• **YOUR OBJECTIVE**:
Turn the stretch of lines from the start through the line containing "field-label: Packet: is" into a Markdown table with the columns Row and Line, numbering each row, skipping blank lines, and leaving out the pictures.

# # # #

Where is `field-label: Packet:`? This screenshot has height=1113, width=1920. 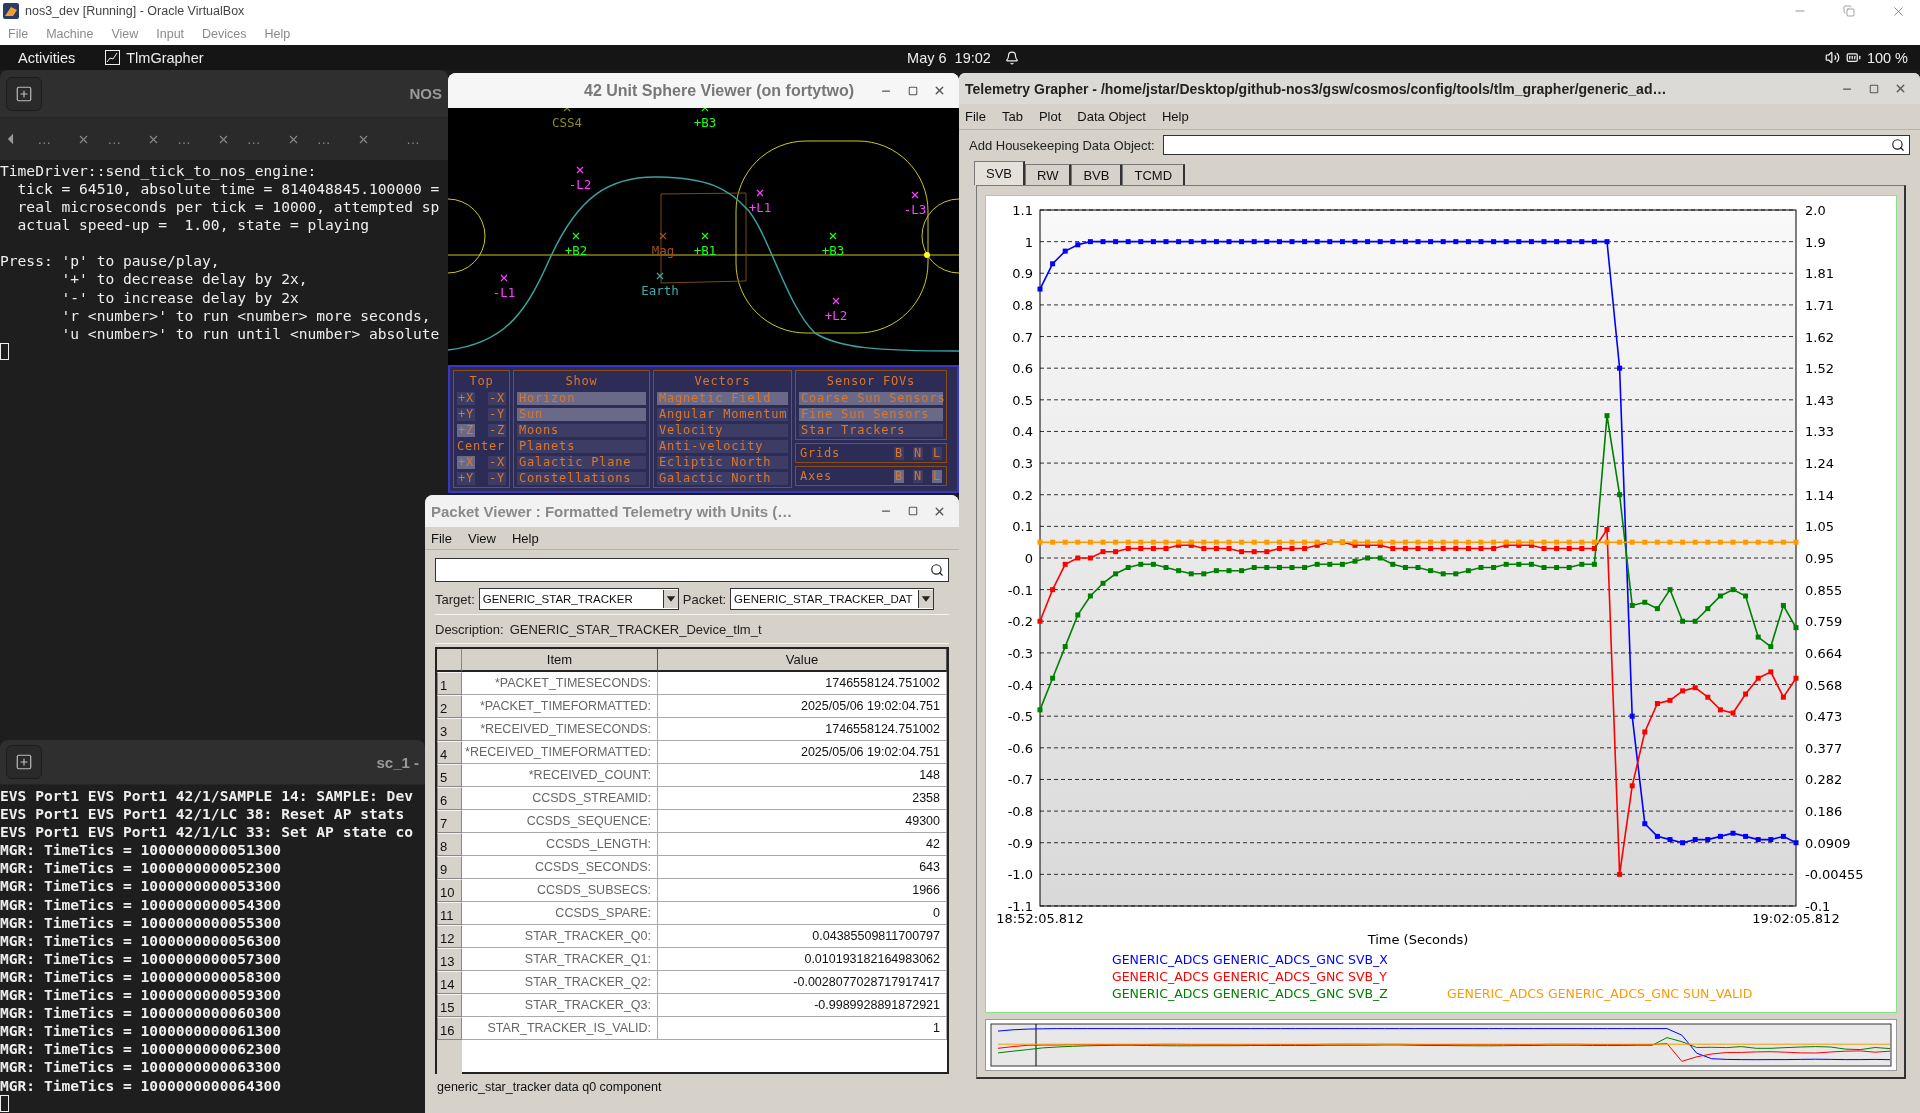
field-label: Packet: is located at coordinates (704, 599).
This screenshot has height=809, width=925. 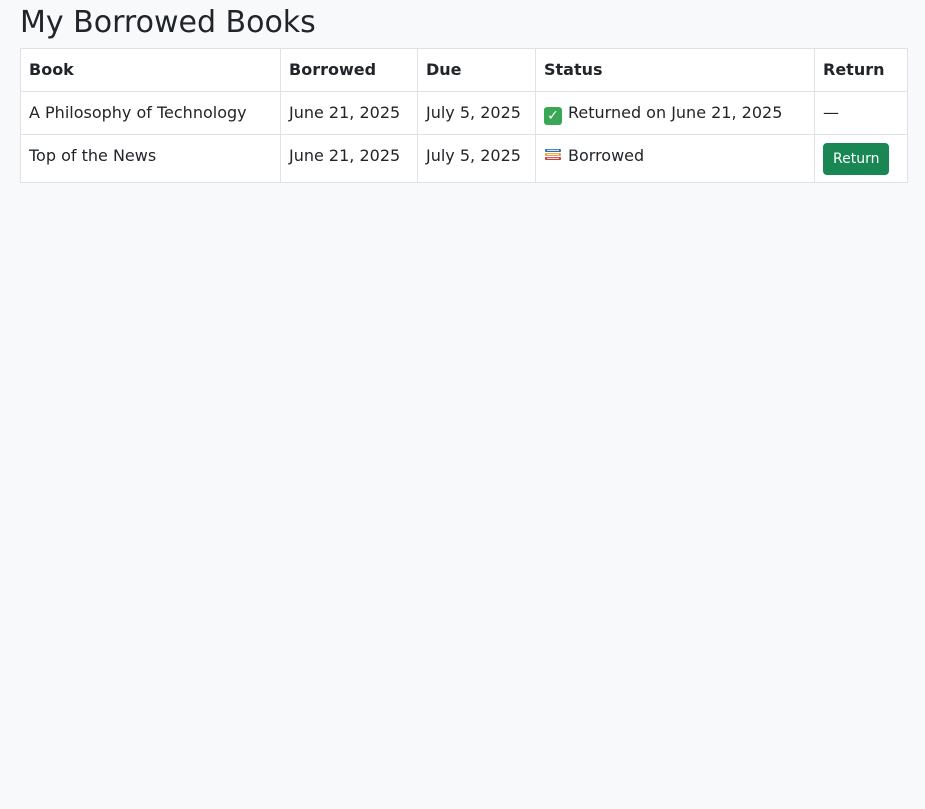 What do you see at coordinates (856, 159) in the screenshot?
I see `return-button: Return` at bounding box center [856, 159].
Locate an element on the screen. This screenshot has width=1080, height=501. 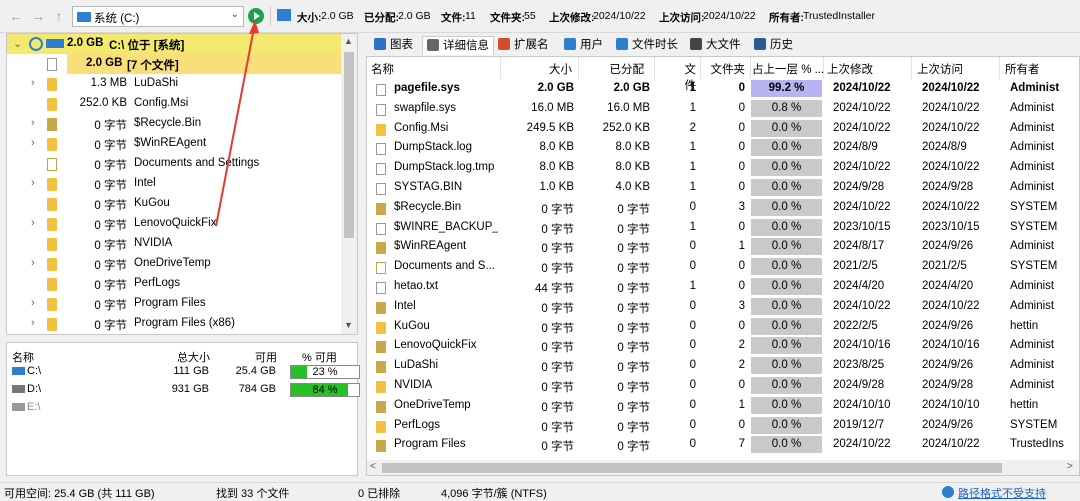
scroll-up-icon: ▲ is located at coordinates (348, 41).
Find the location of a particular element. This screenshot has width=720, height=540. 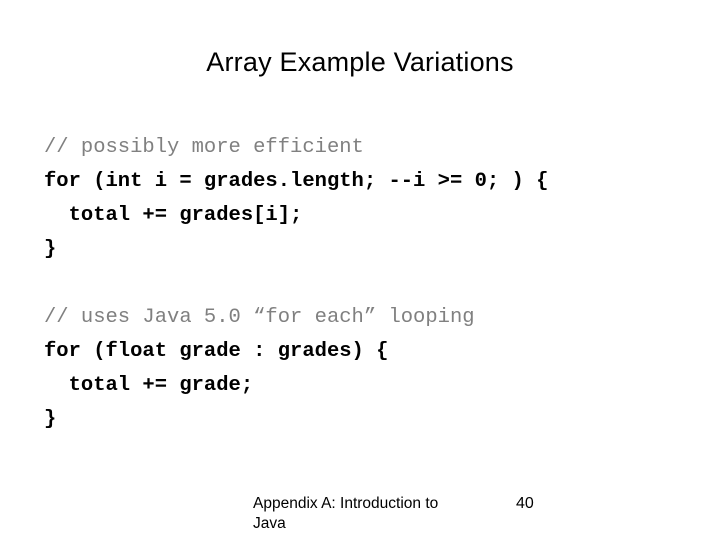

page-number: 40 is located at coordinates (525, 504).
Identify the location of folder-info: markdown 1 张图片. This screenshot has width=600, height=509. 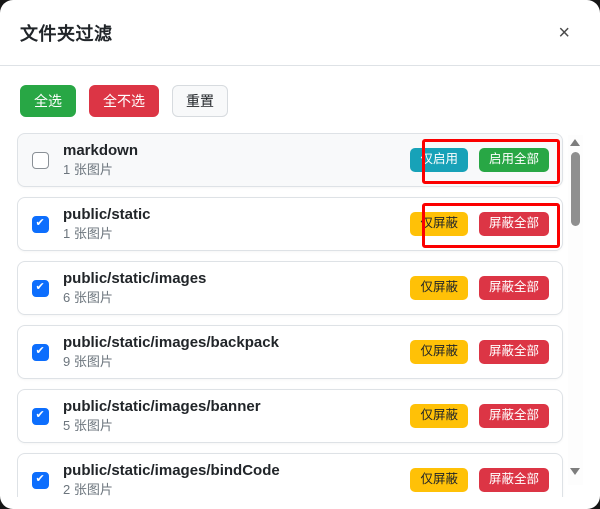
(100, 160).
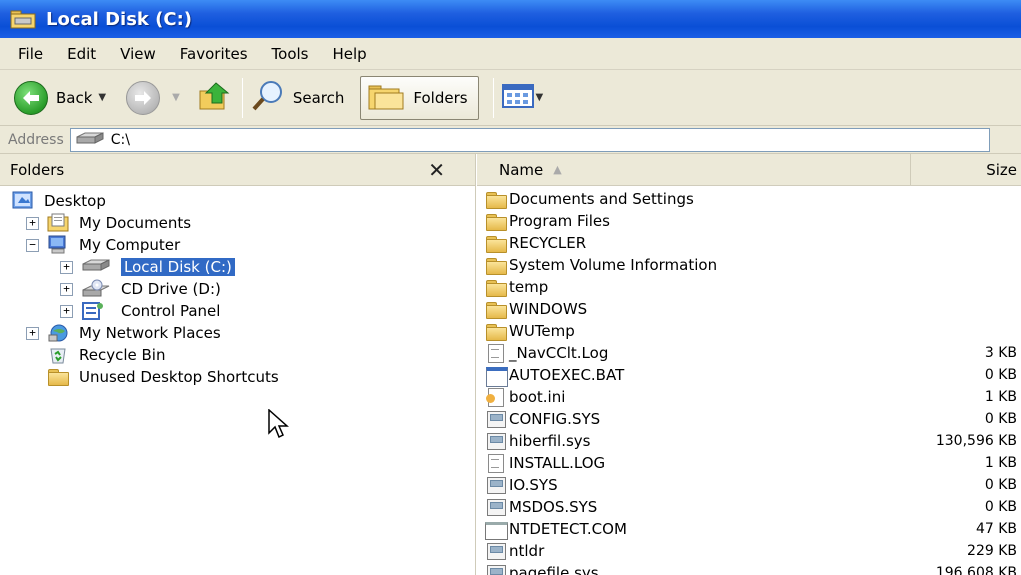  What do you see at coordinates (554, 570) in the screenshot?
I see `file-name: pagefile.sys` at bounding box center [554, 570].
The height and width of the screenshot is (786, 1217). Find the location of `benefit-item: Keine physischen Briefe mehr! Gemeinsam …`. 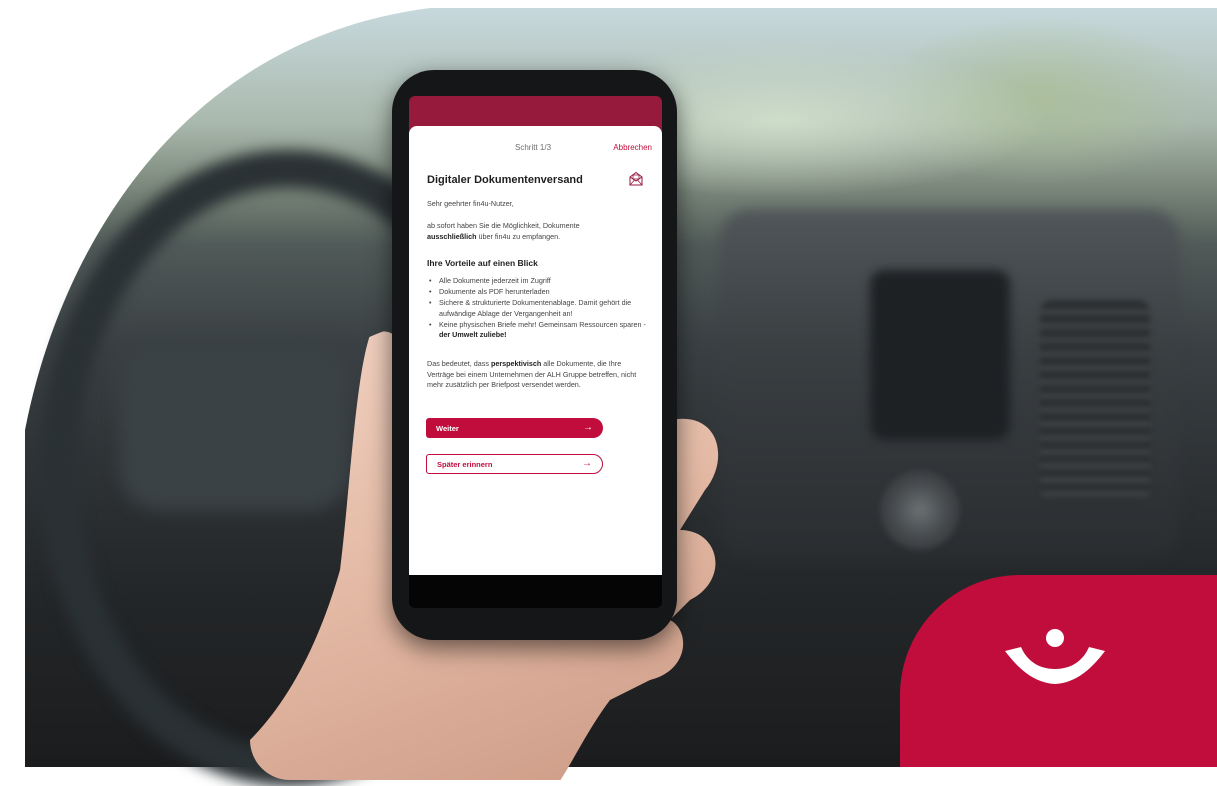

benefit-item: Keine physischen Briefe mehr! Gemeinsam … is located at coordinates (538, 330).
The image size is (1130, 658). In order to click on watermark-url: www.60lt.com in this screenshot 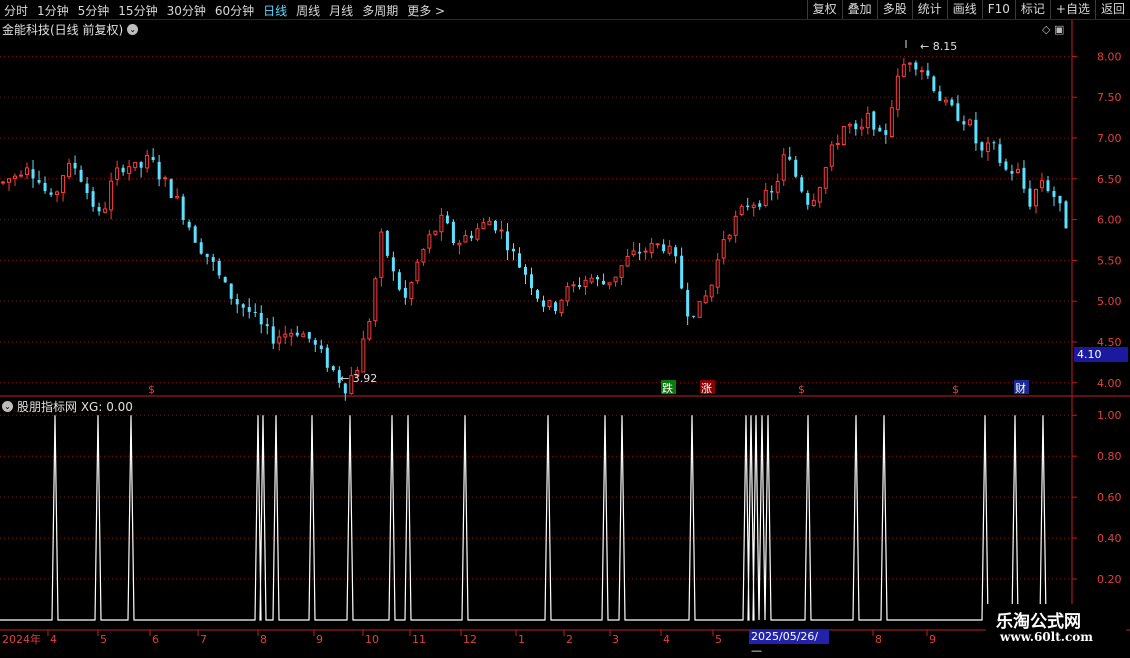, I will do `click(1046, 637)`.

# # # #

• **YOUR SOLUTION**:
| Row | Line |
|---|---|
| 1 | Where is `field-label: Packet:`? This screenshot has height=1113, width=1920.  |
| 2 | field-label: Packet: is located at coordinates (704, 599). |